_Work required:_
Read through the records below and copy each line that uses the word "puzzle".

----- Provided records

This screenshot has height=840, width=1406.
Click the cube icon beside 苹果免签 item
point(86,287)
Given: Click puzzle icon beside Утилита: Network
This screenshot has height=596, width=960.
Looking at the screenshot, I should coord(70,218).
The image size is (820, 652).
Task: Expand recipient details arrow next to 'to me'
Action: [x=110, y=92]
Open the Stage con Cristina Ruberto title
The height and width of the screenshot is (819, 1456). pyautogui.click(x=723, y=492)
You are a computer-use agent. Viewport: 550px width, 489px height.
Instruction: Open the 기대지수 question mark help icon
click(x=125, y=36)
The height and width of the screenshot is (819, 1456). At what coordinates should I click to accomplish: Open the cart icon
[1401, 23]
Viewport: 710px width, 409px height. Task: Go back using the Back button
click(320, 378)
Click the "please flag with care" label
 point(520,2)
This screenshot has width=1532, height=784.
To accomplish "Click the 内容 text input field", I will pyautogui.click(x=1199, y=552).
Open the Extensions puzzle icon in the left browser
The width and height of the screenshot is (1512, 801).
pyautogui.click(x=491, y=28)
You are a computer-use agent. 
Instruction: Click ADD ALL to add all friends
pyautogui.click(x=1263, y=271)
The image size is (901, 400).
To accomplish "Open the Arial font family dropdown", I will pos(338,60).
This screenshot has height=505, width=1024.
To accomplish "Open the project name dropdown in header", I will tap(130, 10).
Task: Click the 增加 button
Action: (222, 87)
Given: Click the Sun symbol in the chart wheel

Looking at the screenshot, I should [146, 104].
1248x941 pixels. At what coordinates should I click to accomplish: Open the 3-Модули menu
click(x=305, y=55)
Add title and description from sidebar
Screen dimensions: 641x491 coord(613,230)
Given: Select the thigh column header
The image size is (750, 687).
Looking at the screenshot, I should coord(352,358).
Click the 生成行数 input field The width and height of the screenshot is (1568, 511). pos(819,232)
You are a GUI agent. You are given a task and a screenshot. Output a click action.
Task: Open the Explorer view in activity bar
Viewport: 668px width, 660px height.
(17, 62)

----------

_Task solution:_
Given: Click puzzle icon beside Утилита: Network
Open the Extensions puzzle icon in the left browser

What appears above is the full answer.